Dakar, 26 juillet (SL-INFO) – Sur les écrans des téléphones, dans les salons ou entre deux bus rapides, les visages parlent. Ils ne crient pas. Ils conseillent, ils rassurent, ils nomment doucement ce que l’on tait depuis trop longtemps. Au Sénégal, une génération d’influenceurs s’empare d’un sujet longtemps resté dans l’ombre : la santé mentale.

Ils s’appellent psychologues, coaches ou simplement “écoutants”. Ils manient le langage du développement personnel, de la spiritualité, de la psychologie appliquée. Ils ne parlent pas d’atteindre le bonheur, mais de survivre aux blessures ordinaires, d’apprendre à dire non, d’accepter sa fatigue sans honte.

Coach Lèna Habib, créatrice de contenu très suivie, fait partie de ce mouvement. Avec ses vidéos courtes et intimes, elle explore les peurs, les relations toxiques, les schémas familiaux invisibles. Elle dit, avec des mots simples, que prendre soin de soi n’est pas une trahison. Que guérir n’est pas oublier. Et surtout que la douleur n’a pas à rester silencieuse.

Ce nouveau langage du soin, longtemps réservé à une élite formée à l’étranger, descend peu à peu dans les usages populaires. TikTok devient cabinet, Instagram devient carnet de bord. Dans un pays où la santé mentale est encore chargée de tabous, ces voix numériques défrichent un espace inédit, où parler de mal-être ne signifie plus perdre la face.

Le phénomène touche surtout les jeunes urbains. Entre deux vidéos d’humour, on s’arrête sur une capsule qui parle d’anxiété. Entre deux likes, on découvre qu’on n’est pas seul à avoir grandi dans une famille où “faire avec” était la règle, et la colère un luxe interdit. Le “masla” culturel, ce pli de diplomatie qui demande aux femmes comme aux hommes de se taire pour préserver la paix sociale, trouve ici son contrepoids. Le soin de soi devient un acte politique discret.

Il ne s’agit pas d’individualisme occidental plaqué sur un tissu social africain.

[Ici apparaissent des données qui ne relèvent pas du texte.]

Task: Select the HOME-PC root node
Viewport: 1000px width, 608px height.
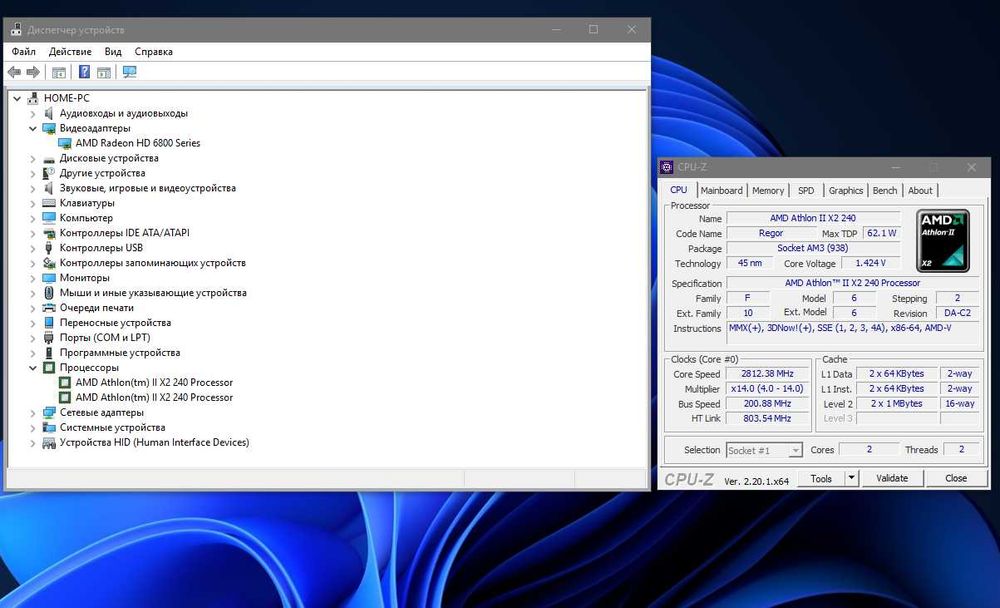Action: click(x=66, y=98)
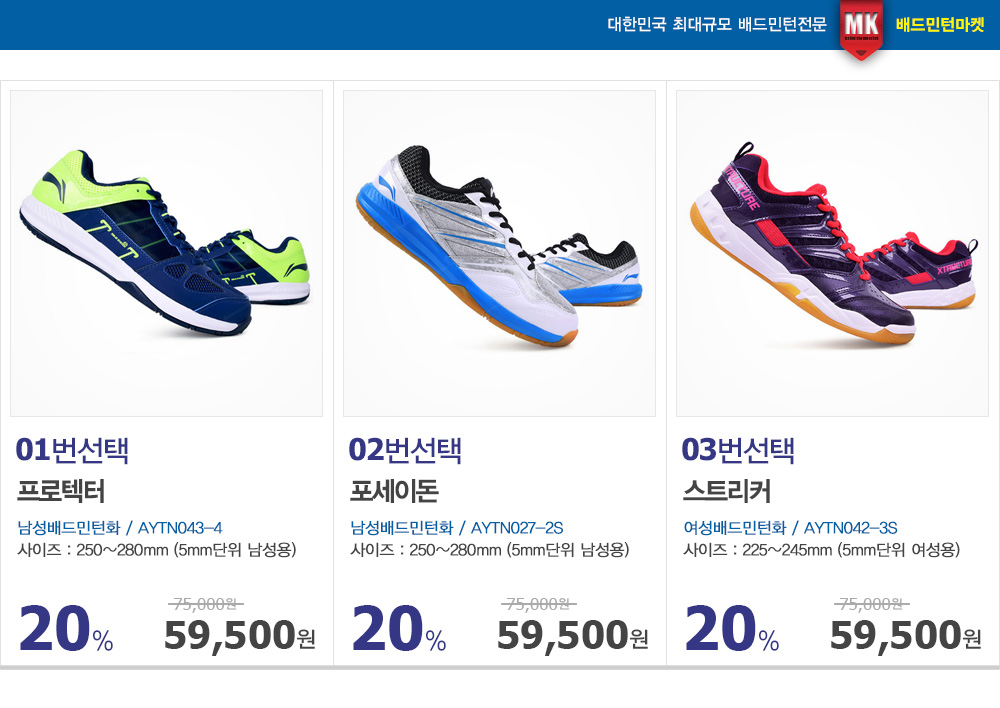Select the 01번선택 heading

point(72,450)
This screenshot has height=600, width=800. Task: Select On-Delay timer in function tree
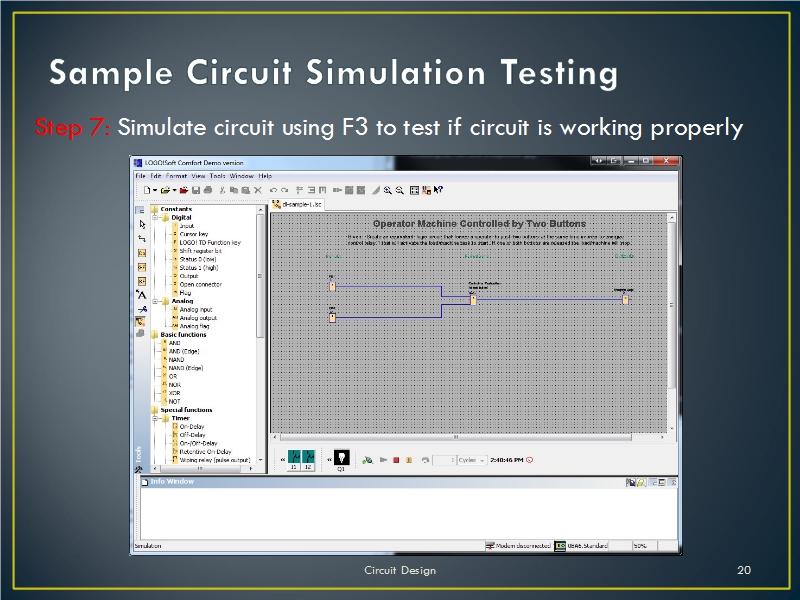coord(190,427)
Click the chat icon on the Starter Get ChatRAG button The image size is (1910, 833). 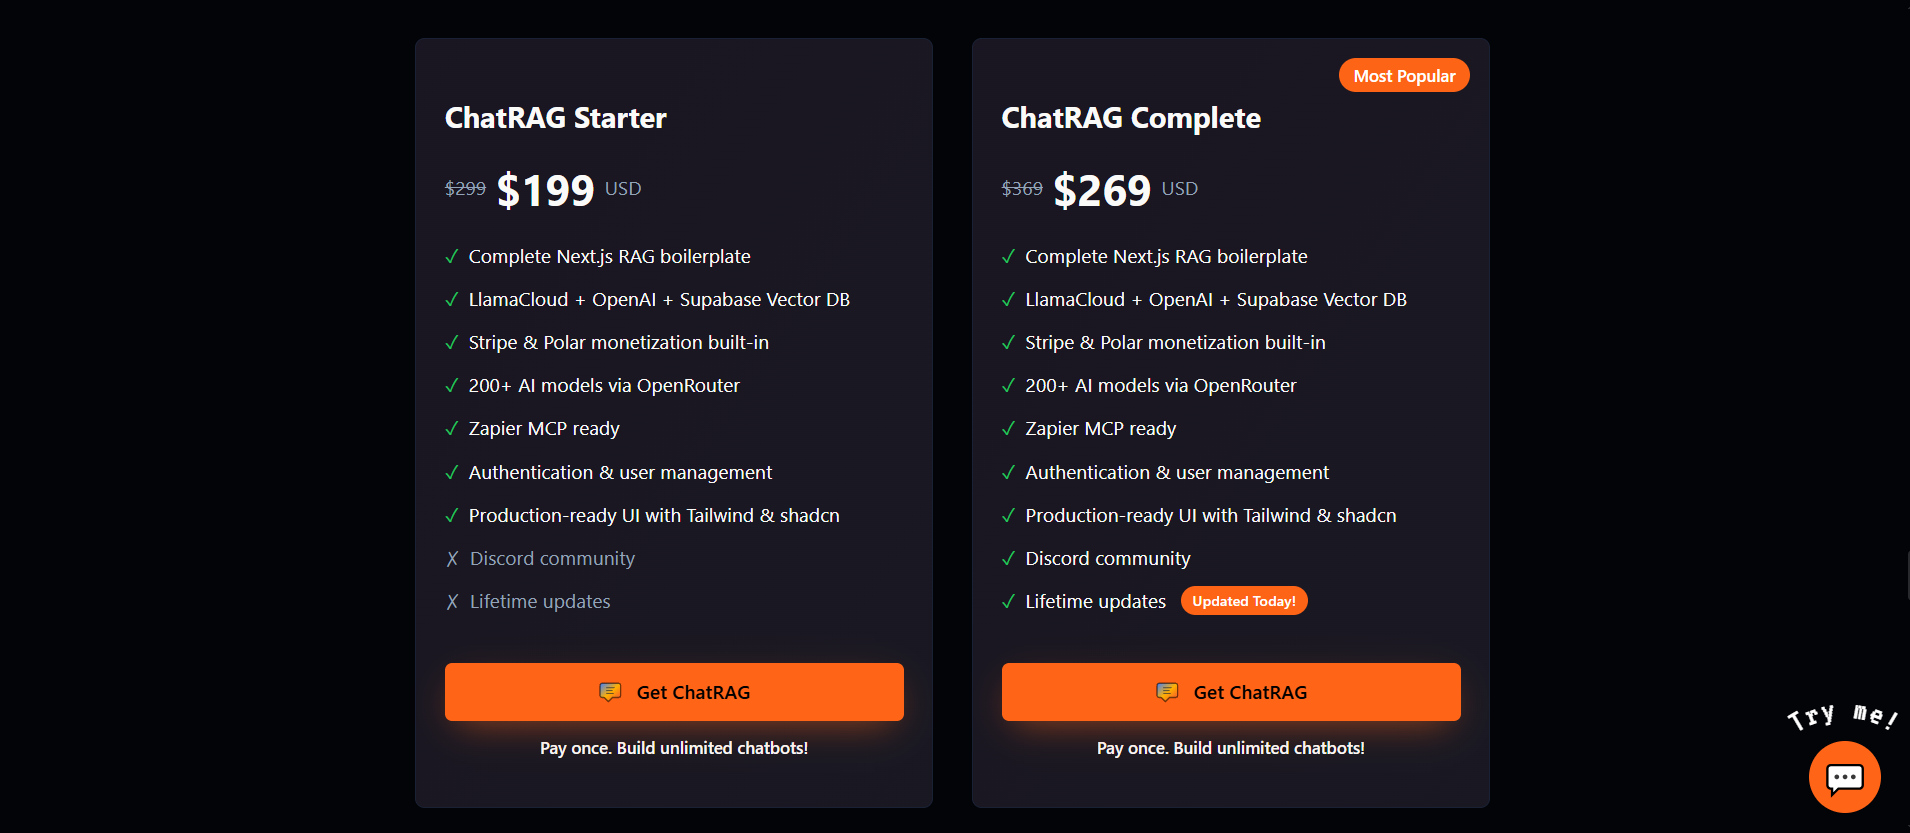611,691
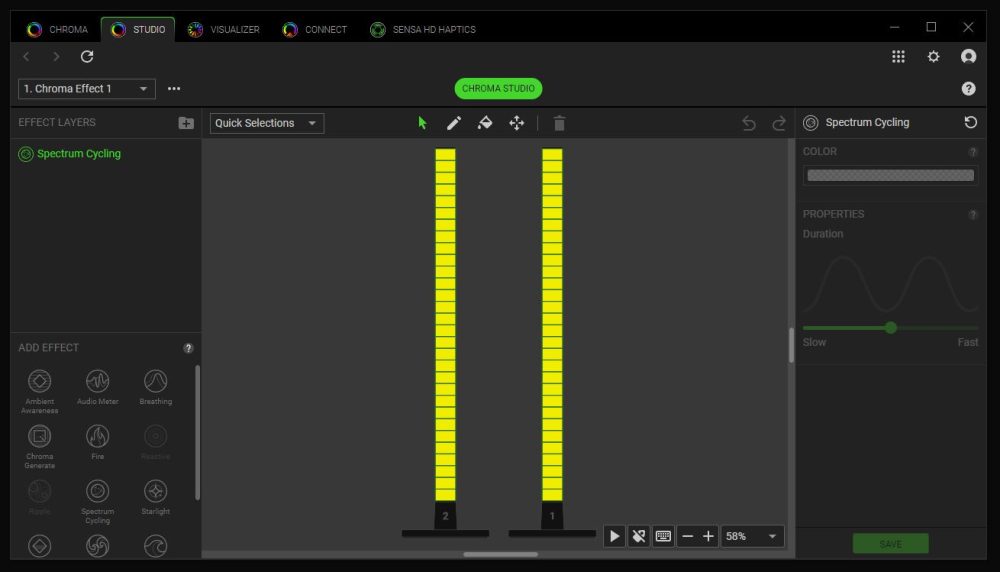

Il s’agit d’une traduction. Une adaptation. Un tissage entre connaissances contemporaines et réalités locales. Ces figures du soin digital convoquent aussi les proverbes, les traditions, les expériences vécues. Elles ne rejettent pas le passé, elles le relisent.

Mais il ne faut pas s’y tromper. Si ces nouvelles voix rencontrent un tel écho, c’est aussi parce qu’elles pallient une absence structurelle. Le pays manque cruellement de psychologues, de structures publiques accessibles, d’espaces d’écoute institutionnalisés. Dans cette faille, les créateurs de contenu engagés ouvrent une brèche. Précaire, mais précieuse.

Parler de ses émotions ne résout pas tout. Mais c’est déjà une brèche dans le mur. Une première main tendue vers soi-même. Et au milieu de l’agitation numérique, quelques visages calmes apprennent à toute une génération à écouter ce qui ne se dit pas.